This enables the vectorizer to vectorize conversion from long to float for
aarch64 target.
Bootstrapped and tested on aarch64_linux_gnu.
PR target/123748
gcc/ChangeLog:
* config/aarch64/aarch64-simd.md (vec_packs_float_v2di): New pattern.
gcc/testsuite/ChangeLog:
* gcc.target/aarch64/pr123748.c: New test.
Signed-off-by: Pengxuan Zheng <[email protected]>
---
gcc/config/aarch64/aarch64-simd.md | 26 +++++++++++++++++++++
gcc/testsuite/gcc.target/aarch64/pr123748.c | 13 +++++++++++
2 files changed, 39 insertions(+)
create mode 100644 gcc/testsuite/gcc.target/aarch64/pr123748.c
diff --git a/gcc/config/aarch64/aarch64-simd.md
b/gcc/config/aarch64/aarch64-simd.md
index 2e142b1e1ee..21f13564280 100644
--- a/gcc/config/aarch64/aarch64-simd.md
+++ b/gcc/config/aarch64/aarch64-simd.md
@@ -3206,6 +3206,32 @@ (define_insn
"<FCVT_FIXED2F:fcvt_fixed_insn><VDQ_HSDI:mode>3"

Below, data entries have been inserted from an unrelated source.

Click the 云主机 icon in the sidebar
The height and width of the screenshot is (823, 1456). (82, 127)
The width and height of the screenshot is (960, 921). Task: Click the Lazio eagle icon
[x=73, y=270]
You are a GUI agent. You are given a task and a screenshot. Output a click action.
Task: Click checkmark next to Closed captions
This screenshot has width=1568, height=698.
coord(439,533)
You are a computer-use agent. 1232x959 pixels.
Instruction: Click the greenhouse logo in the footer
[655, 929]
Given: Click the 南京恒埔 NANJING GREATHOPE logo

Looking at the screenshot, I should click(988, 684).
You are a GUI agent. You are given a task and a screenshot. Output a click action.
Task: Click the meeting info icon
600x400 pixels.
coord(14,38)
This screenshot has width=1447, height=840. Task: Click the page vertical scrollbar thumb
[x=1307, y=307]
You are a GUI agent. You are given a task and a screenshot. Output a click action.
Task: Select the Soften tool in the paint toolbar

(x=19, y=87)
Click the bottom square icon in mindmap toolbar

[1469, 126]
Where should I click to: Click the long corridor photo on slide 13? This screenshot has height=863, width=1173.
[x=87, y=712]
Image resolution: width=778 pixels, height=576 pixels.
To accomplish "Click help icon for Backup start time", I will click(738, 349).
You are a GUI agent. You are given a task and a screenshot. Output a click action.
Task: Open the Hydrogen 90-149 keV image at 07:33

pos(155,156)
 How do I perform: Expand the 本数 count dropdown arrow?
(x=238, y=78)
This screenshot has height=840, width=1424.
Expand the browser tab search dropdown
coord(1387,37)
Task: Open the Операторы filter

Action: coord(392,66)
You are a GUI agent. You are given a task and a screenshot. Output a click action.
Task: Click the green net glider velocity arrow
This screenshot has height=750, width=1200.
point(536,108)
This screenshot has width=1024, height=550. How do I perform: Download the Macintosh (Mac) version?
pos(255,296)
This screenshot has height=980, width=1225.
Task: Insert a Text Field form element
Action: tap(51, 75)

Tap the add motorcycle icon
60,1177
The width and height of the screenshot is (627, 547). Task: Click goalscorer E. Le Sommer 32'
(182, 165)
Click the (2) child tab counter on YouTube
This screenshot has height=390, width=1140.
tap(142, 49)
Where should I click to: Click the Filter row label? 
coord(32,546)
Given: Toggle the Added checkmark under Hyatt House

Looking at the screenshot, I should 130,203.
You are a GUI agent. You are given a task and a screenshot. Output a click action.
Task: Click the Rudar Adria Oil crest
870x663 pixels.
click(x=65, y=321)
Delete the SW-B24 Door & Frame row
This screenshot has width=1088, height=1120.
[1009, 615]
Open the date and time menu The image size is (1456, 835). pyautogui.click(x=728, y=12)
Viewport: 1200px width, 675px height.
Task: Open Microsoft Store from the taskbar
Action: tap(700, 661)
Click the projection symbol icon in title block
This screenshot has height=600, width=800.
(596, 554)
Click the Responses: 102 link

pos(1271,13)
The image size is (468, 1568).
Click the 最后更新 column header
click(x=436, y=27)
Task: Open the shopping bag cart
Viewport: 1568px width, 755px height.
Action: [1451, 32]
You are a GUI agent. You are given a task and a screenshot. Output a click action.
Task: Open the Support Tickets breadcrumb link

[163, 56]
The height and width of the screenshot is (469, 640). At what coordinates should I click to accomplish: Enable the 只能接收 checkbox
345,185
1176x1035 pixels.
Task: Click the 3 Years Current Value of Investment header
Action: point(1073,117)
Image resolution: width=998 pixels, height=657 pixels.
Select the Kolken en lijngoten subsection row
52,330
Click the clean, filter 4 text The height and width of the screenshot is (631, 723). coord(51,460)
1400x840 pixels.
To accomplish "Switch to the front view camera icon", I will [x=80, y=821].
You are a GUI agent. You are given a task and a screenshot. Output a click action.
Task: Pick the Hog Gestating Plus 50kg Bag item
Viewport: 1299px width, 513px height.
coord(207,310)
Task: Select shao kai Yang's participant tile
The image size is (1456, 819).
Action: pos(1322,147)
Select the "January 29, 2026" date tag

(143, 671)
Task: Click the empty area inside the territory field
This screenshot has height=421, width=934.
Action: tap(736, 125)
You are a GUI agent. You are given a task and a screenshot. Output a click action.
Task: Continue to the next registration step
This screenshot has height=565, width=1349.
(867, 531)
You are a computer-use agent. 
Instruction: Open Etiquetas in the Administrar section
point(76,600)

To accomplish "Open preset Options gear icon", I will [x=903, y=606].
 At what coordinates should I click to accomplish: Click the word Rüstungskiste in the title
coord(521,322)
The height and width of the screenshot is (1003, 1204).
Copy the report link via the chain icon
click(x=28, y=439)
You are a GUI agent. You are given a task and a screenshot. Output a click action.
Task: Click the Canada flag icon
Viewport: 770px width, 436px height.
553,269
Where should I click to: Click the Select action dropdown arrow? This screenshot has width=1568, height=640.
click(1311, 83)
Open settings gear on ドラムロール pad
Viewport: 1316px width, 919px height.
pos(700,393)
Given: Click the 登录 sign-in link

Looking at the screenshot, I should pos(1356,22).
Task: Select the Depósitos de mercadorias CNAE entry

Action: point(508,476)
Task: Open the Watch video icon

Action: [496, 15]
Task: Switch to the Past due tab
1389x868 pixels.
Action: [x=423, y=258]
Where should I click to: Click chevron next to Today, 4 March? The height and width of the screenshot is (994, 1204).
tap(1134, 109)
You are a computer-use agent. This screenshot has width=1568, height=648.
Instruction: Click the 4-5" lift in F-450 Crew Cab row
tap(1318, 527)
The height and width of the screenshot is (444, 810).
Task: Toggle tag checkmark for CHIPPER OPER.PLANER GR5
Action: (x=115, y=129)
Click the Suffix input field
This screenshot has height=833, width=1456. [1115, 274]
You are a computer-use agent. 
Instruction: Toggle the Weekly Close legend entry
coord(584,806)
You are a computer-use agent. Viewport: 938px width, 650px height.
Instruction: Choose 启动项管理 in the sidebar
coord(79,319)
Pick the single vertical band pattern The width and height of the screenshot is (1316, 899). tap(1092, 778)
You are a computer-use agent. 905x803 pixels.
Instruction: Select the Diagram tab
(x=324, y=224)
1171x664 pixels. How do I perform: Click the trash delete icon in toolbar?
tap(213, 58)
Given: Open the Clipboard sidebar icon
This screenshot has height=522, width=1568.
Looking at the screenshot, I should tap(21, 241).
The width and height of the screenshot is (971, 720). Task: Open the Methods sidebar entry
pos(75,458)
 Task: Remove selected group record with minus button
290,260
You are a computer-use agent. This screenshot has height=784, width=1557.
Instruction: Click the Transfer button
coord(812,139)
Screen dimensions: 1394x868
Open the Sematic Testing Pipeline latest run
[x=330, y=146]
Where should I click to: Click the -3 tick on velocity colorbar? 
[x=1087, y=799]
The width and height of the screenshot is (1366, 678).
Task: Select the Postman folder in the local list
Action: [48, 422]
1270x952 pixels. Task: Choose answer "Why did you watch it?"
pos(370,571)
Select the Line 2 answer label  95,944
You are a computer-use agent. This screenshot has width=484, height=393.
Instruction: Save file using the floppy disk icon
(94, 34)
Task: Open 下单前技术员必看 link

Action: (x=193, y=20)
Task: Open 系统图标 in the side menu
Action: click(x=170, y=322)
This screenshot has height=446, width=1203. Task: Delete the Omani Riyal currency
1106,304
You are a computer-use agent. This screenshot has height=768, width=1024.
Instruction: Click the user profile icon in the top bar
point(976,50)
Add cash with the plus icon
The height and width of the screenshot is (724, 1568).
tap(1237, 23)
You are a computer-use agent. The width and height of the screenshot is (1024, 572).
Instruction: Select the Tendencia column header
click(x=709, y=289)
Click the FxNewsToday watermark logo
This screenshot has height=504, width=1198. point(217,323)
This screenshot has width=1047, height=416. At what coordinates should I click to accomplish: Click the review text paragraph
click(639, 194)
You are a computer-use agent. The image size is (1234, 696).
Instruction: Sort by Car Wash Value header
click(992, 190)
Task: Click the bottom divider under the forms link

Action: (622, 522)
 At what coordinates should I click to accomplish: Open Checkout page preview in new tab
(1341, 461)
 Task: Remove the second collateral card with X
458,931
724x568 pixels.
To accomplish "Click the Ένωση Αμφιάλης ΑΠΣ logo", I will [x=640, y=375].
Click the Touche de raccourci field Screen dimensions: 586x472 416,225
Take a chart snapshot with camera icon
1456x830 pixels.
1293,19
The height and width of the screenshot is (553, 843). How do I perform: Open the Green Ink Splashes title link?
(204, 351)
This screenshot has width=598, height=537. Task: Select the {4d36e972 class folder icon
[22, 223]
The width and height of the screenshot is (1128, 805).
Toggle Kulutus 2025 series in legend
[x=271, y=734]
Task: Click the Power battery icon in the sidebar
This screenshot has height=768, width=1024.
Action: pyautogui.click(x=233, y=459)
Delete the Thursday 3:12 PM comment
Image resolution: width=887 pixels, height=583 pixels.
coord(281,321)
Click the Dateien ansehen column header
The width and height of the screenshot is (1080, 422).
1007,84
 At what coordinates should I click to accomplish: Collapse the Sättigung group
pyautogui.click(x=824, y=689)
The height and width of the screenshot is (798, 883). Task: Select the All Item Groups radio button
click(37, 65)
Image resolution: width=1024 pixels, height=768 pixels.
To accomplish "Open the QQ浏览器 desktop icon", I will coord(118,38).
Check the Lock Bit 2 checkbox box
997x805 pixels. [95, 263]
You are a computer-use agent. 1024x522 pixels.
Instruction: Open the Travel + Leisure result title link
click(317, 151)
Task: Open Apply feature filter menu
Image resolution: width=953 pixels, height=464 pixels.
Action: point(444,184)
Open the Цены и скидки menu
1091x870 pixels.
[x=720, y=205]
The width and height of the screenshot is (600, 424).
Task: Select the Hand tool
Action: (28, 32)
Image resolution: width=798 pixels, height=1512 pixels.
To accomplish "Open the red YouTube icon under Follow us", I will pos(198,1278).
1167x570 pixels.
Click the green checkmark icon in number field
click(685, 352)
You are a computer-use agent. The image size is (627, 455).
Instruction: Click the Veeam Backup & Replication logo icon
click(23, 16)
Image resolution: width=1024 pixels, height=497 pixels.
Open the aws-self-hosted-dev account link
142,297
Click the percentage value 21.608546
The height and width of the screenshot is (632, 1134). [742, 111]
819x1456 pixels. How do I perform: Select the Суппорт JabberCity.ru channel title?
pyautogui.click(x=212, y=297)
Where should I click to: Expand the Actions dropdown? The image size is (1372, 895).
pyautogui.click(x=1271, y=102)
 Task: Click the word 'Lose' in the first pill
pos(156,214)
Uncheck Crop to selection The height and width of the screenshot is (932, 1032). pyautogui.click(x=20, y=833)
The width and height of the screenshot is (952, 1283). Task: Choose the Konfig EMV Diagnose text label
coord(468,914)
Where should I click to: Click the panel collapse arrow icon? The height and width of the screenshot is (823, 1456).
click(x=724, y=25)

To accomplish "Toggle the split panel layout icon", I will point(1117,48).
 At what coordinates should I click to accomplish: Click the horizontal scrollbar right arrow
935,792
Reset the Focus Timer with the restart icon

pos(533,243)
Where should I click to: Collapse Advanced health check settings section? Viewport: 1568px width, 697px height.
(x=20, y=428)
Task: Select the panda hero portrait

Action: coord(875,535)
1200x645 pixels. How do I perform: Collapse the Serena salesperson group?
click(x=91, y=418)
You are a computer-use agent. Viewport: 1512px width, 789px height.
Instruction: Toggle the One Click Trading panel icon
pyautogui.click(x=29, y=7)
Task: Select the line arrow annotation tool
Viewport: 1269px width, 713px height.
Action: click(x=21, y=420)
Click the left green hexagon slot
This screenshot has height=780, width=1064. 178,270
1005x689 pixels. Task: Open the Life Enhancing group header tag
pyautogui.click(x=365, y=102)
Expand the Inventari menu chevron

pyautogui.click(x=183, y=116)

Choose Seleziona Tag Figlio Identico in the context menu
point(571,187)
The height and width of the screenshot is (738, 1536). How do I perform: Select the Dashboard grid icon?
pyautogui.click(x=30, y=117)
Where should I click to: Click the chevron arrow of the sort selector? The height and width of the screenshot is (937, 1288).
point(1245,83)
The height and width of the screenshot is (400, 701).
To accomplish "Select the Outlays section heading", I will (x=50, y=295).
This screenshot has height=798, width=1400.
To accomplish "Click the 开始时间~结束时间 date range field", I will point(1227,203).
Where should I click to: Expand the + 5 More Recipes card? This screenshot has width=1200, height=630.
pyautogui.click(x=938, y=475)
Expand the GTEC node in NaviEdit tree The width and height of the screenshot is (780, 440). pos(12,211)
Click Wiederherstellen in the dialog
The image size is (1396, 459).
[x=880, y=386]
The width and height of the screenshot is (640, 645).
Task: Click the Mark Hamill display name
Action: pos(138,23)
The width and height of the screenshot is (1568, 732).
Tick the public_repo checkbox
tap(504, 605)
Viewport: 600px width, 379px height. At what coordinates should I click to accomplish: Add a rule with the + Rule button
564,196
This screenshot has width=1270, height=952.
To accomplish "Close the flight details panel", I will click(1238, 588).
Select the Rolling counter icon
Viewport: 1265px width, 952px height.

[(set_attr "type" "neon_int_to_fp_<VDQ_HSDI:stype><q>")]
)
+(define_expand "vec_packs_float_v2di"
+ [(set (match_operand:V4SF 0 "register_operand" "=w")
+ (vec_concat:V4SF
+ (float:V2SF (match_operand:V2DI 1 "register_operand" "w"))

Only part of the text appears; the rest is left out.